From the first line to the last, retype everything below exactly, minus the pictures.

=== Begin Enclosure ===

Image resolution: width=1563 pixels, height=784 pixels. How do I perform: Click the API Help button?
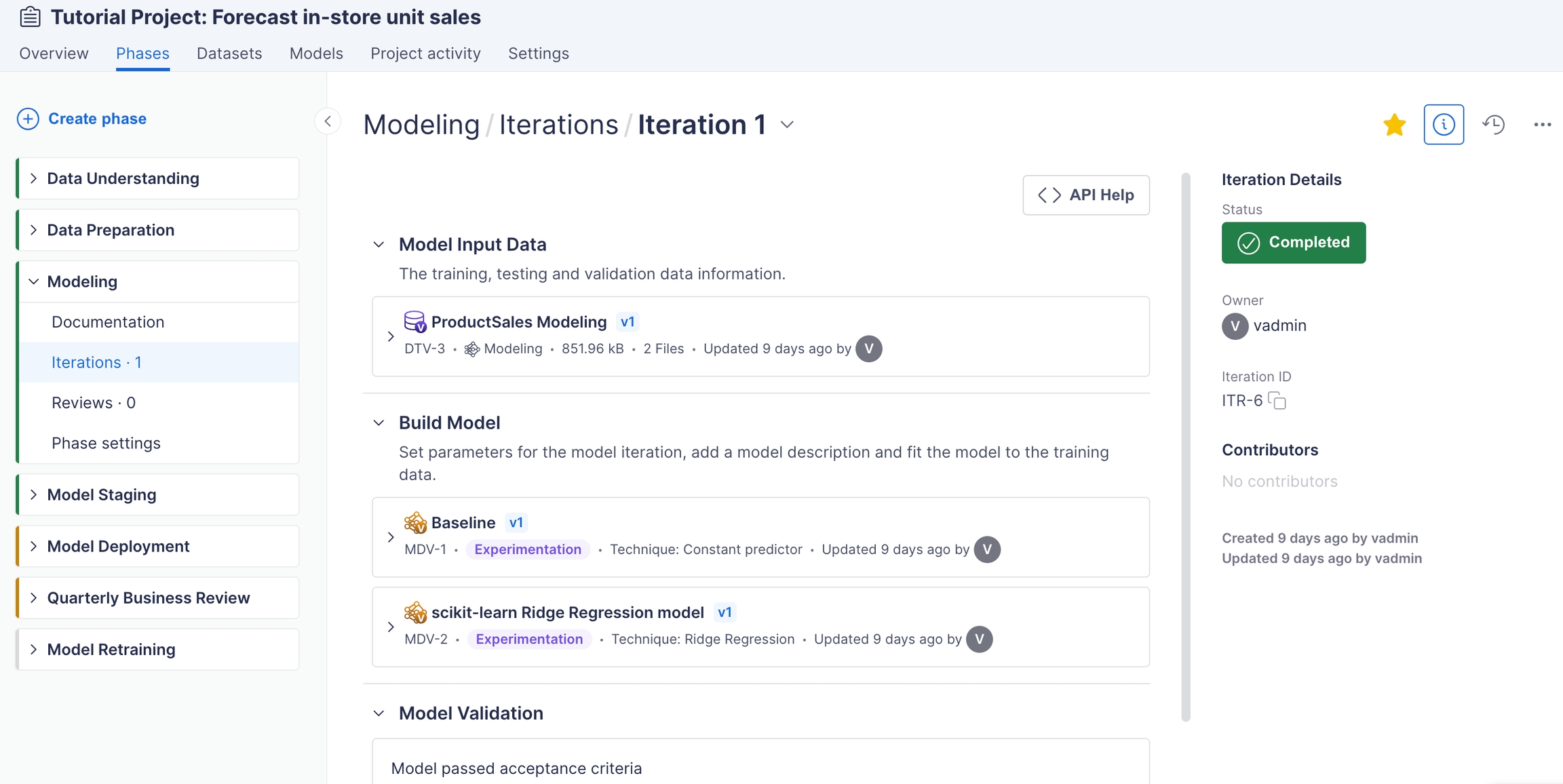[x=1085, y=195]
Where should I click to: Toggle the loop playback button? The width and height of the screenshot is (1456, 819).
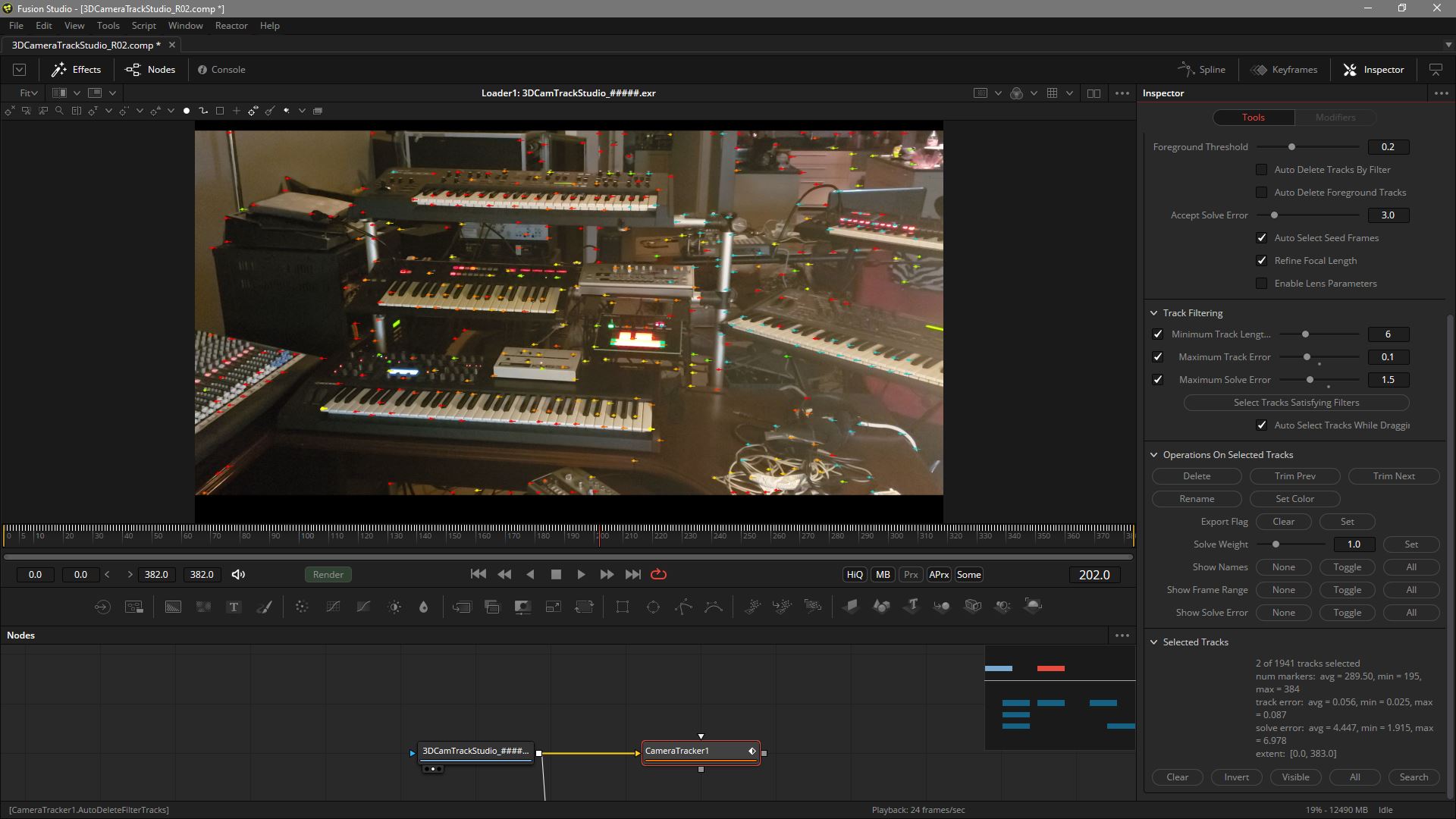(658, 574)
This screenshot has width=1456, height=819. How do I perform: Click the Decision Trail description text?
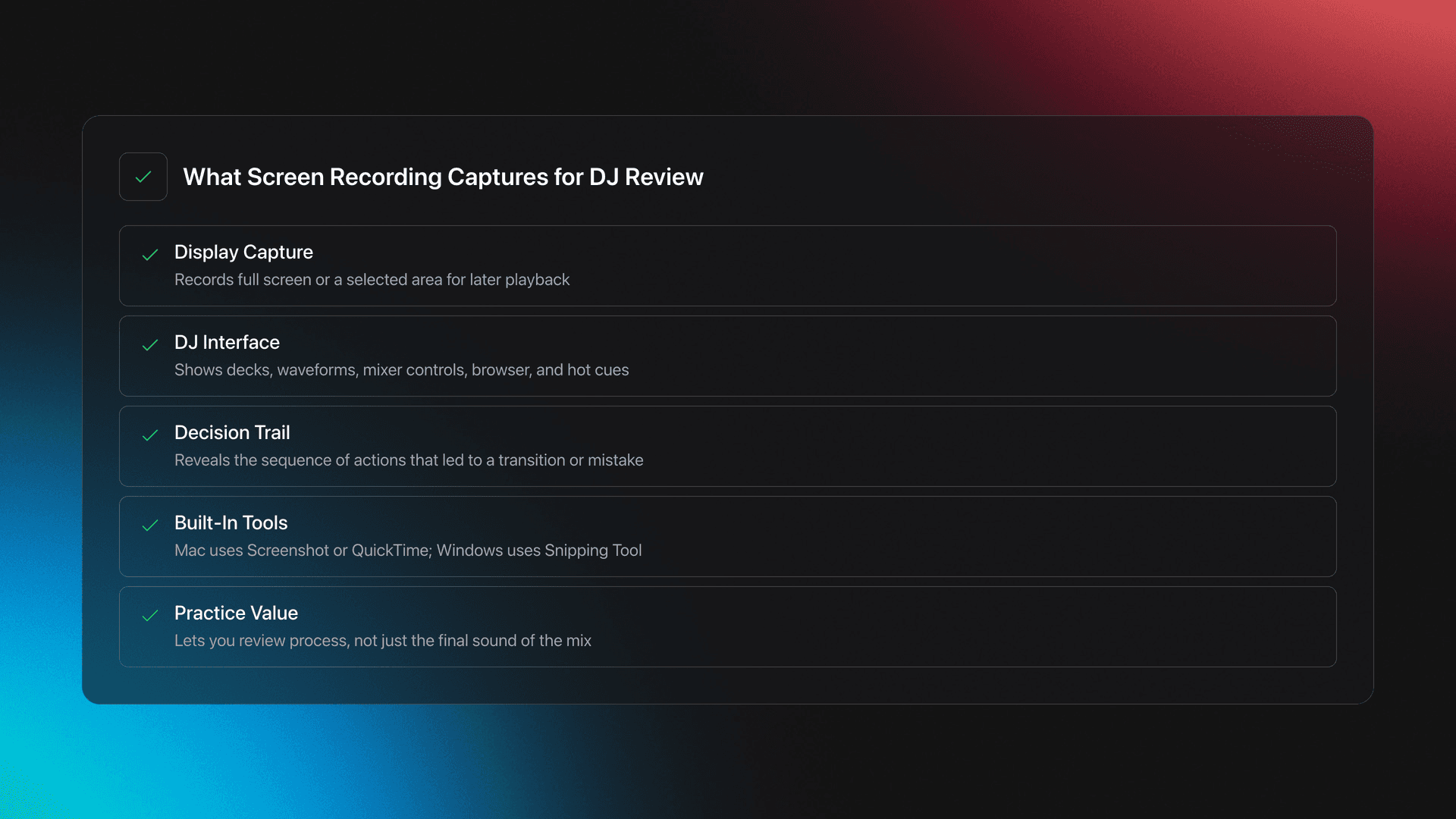[409, 460]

=== End Enclosure ===

### Task result
Image resolution: width=1563 pixels, height=784 pixels. How do I perform: Click the API Help button?
[x=1085, y=195]
Where should I click to: Toggle the loop playback button? The width and height of the screenshot is (1456, 819).
(658, 574)
This screenshot has width=1456, height=819. How do I perform: Click the Decision Trail description text?
[409, 460]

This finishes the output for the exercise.